Posted by on Mart 15, 2008 in Deneme, Güncel

Uzun uzun düşünmek gerek. Uzun uzun düşündüğümüz bir dönemde yaşıyoruz. Uzun uzun dalıp düşünmek gerek: nereden geldik, nereye gidiyoruz.. nereye? İçine düştüğümüz kaosun gülünç olamayacak kadar gerçek bir simgesi var: İstanbul İl Milli Eğitim Müdürü, “müptela arı” projesini ortaya attı, yani arıların uyuşturucu bağımlısı yapılmasını, okullara salınarak uyuşturucu kullanan öğrencileri sokarak saptamalarını önerdi. Bu projenin ilkokul öğrencilerinden intihal edilmiş olabileceğiyle ilgili haberler bir yana, aynı yetkilinin Star gazetesinin çevirmen ismi taşımayan klasik eser kitaplığını tavsiye edenler arasında yer alması da bir yana, bir milli eğitim müdürünün genetik uzmanlık gerektiren ilgili öneriler getirebilmesinin akıldışılığı da bir yana, arıların nasıl denetleneceği sorusu da bir yana, uyuşturucu kullanan gençler için başka canlıların gözden çıkarılmış olması da bir yana, uyuşturucu kullandığı bu şekilde, herkesin ortasında arı sokmasıyla saptanan gençlere ne yapılacak? İtlaf mı edilecekler? Okul aile birliği aidatını ödeyemediği için sınıfın içinde utandırılan çocuklar sıradan bir şey artık, şimdi de sıkıntıları yüzünden bağımlılıklar edinmiş çocuklar için parlak aşağılama yöntemleri aramak mı moda olacak?

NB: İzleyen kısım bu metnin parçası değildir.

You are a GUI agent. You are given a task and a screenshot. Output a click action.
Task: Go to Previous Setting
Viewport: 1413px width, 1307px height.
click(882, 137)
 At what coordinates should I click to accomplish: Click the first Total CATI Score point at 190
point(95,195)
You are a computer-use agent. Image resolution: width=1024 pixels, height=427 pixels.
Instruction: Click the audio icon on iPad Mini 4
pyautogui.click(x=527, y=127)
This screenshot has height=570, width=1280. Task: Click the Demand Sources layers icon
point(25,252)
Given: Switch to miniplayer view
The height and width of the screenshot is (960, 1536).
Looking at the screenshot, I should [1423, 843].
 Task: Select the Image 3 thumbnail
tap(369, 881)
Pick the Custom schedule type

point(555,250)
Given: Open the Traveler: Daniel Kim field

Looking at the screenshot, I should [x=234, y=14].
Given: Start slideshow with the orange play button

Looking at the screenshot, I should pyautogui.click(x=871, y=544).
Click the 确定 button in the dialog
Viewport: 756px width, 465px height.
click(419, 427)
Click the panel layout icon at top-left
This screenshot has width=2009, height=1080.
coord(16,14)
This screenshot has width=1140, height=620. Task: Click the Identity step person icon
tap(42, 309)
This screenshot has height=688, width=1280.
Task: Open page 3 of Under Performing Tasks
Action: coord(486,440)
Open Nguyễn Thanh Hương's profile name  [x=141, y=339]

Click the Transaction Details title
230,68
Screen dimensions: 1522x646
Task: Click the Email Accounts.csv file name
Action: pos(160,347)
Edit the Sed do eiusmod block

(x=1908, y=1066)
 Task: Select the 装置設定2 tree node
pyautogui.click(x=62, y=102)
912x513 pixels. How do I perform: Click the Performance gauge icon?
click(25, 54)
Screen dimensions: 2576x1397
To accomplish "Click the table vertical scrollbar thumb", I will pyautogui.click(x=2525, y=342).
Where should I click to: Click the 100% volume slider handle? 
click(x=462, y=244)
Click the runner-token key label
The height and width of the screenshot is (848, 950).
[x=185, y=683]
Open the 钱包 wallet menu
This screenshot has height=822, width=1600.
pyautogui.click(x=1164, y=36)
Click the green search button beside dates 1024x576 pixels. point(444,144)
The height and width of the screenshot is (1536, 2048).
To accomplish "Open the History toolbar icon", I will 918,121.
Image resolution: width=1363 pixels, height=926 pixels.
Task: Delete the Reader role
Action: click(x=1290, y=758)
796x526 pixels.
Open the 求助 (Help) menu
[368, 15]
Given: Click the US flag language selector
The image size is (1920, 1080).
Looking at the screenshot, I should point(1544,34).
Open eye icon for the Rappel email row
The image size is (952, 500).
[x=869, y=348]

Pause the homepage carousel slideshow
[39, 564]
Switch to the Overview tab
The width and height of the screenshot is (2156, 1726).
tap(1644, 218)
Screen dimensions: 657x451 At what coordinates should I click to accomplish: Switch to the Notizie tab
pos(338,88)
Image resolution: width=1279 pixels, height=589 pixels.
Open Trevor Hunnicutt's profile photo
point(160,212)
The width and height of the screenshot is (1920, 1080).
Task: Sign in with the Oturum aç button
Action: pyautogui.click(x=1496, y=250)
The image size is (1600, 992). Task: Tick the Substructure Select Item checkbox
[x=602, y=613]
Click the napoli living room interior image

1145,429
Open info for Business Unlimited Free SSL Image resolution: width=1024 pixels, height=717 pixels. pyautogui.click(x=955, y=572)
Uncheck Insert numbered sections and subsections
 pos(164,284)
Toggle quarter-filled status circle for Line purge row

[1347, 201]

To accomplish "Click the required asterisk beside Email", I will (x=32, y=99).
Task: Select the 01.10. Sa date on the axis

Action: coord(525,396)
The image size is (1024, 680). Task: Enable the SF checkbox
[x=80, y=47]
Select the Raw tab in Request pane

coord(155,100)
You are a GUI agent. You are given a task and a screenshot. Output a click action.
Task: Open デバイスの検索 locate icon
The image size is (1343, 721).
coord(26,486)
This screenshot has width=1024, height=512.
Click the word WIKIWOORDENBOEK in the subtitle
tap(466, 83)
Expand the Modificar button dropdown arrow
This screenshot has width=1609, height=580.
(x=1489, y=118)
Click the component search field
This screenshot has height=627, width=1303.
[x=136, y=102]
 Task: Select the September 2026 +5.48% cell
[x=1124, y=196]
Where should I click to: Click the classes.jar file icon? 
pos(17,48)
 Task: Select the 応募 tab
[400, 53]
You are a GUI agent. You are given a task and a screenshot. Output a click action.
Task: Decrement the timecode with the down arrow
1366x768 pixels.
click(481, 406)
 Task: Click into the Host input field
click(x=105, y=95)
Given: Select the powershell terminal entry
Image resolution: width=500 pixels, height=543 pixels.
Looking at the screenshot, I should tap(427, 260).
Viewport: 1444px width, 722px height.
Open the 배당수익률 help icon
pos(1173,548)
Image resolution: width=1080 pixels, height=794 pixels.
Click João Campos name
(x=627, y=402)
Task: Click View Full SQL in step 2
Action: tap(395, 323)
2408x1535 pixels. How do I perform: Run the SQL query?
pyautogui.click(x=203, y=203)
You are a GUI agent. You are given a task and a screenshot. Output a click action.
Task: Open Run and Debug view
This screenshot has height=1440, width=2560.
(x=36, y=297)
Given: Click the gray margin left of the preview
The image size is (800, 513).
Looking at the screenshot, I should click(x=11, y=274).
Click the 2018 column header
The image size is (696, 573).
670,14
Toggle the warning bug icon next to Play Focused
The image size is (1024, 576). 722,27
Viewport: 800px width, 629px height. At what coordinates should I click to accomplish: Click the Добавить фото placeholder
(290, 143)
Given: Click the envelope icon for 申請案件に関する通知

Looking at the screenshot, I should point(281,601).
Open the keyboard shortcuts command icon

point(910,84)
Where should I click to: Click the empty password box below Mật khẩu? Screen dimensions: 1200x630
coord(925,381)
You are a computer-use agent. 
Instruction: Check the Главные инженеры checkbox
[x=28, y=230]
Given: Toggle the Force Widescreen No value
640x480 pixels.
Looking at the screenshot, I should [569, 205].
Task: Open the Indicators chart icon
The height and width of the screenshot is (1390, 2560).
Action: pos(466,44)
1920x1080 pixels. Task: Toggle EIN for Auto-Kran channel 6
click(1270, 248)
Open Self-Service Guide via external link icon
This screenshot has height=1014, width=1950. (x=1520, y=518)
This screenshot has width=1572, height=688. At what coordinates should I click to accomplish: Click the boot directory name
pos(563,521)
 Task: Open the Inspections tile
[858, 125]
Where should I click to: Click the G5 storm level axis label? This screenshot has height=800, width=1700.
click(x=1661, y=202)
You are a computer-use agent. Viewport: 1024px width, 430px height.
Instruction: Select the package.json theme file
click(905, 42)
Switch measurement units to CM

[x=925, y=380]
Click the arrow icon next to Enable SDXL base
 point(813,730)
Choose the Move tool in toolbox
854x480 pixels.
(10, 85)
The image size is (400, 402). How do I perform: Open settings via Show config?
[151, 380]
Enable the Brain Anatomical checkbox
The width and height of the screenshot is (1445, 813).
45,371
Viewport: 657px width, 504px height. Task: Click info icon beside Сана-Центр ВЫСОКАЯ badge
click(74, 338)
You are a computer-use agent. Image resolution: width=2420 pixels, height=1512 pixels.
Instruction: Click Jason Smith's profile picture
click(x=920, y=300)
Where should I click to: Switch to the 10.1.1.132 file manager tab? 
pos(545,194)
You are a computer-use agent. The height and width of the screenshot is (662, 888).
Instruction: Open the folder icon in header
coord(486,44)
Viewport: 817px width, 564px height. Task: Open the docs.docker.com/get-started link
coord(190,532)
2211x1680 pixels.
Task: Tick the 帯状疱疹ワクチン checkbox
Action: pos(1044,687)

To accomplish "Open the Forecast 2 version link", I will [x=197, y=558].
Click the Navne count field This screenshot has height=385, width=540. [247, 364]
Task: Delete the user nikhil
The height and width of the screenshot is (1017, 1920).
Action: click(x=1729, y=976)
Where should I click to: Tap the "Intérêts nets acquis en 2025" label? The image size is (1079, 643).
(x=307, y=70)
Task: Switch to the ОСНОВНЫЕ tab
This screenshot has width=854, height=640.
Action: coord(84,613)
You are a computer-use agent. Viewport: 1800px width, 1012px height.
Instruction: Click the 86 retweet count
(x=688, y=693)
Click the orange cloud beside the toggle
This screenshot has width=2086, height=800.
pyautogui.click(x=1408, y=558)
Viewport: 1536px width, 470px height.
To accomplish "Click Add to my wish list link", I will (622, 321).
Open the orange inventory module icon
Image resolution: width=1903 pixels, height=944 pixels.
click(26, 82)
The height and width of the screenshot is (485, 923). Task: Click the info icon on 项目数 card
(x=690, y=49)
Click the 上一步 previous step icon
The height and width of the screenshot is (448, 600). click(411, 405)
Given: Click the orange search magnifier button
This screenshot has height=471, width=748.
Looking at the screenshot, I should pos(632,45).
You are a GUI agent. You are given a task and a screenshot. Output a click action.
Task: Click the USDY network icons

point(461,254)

Türkiye yönetilmiyor, idare ediliyor, ya da daha doğrusu Türkiye’yi gerçekten yönetenler görünmüyor, idare edenler, oyalayanlar görünüyor. Tatsız bir ortaoyunu seyrediyoruz, seyredecek başka şey yok, bütün medya denetime alınmış durumda, idare edenlerin idaresine o da katılıyor, filmlerle, yarışma programlarıyla, promosyon kampanyalarıyla idare ediyor, oyalıyor bizi. Kötü bir ortam – herkesin günlük geçiminin güvencesizliğinin koyu kaygısıyla idare edilen hayatını idare ettiği kötü bir ortam. Eğitim amatör genetikçilerin idaresinde, ekonomi very special man’lerin, iktidar kimbilir kimin idaresinde..

İşte böyle bir ortamda, Türkiye’nin en nitelikli aydın ve çevirmenlerinden birinin yazdığı yazıyı dikkatle, uzun uzun düşünerek okumak gerek. Ahmet Cemal’in, George Lukacs’tan Nietzsche’ye çok sayıda Almanca çevirinin sahibi, Yazko Çeviri ve BFS Çeviri dergilerinin editörü Ahmet Cemal’in 13 Mart 2008 gün, Cumhuriyet gazetesinde yayınladığı yazıyı uzun uzun düşünerek okumak gerekiyor. Yönetilmeyen Türkiye’de neler çevrildiğini, bir devletin neye çevrildiğini, nasıl idare edildiğini düşündüren bir yazı bu: çevirmenin umutsuzluğu.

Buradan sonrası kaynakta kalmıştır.